__TO DO__: Copy out verbatim the lines from the one containing "Click the MP Ratio value 17.91 x" through the one containing "[x=556, y=256]", counting both of those lines, and leave out the pictures.

__EXTRACTED MATERIAL__:
>> start

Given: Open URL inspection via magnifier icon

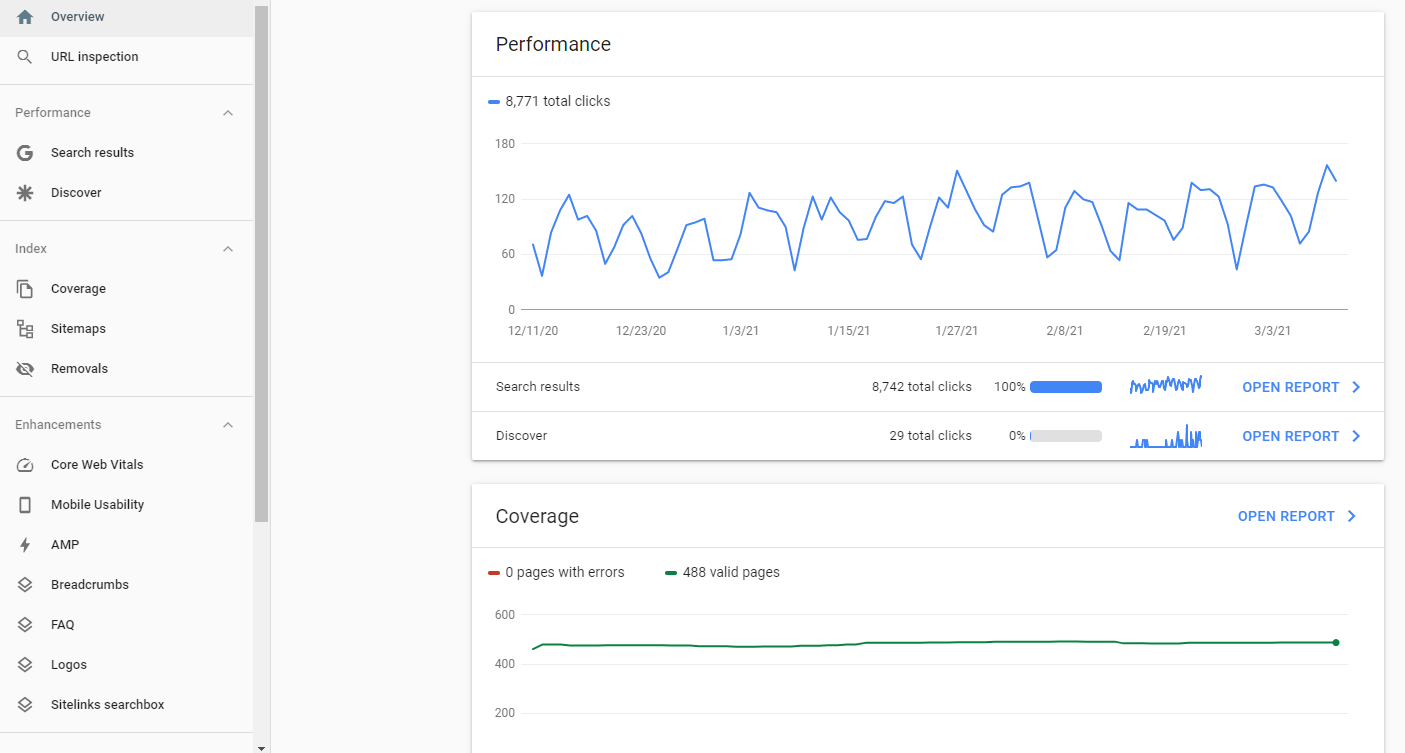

>> end
>> start

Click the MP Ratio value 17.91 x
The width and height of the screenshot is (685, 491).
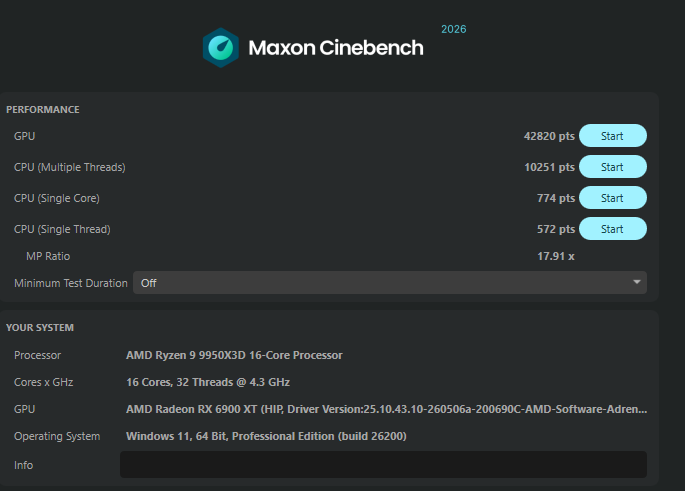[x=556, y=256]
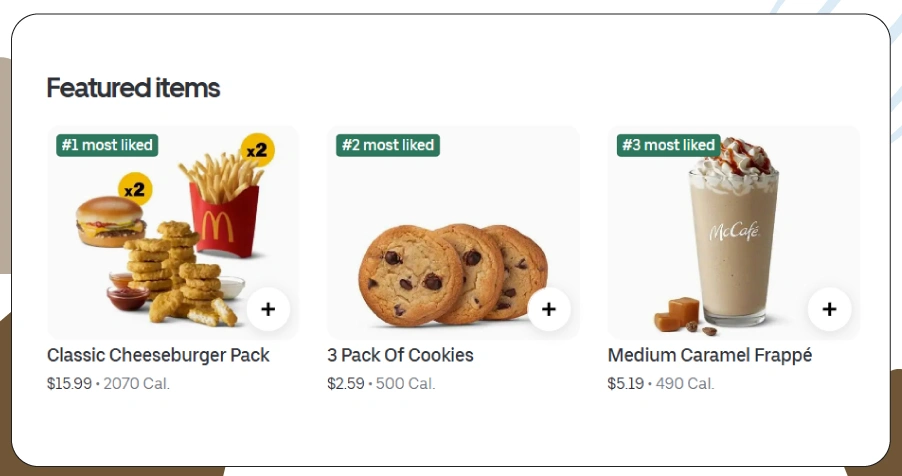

>> end
>> start

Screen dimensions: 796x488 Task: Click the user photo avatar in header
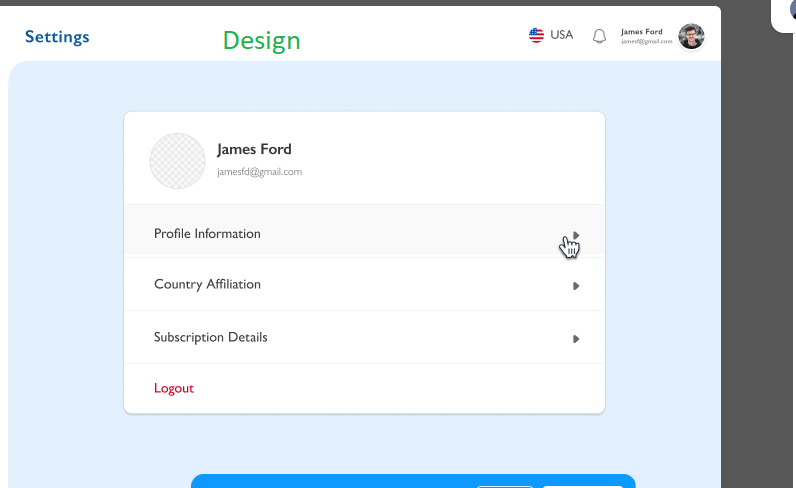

>> end

__RESPONSE TO THIS EXERCISE__:
Click the MP Ratio value 17.91 x
The width and height of the screenshot is (685, 491).
[x=556, y=256]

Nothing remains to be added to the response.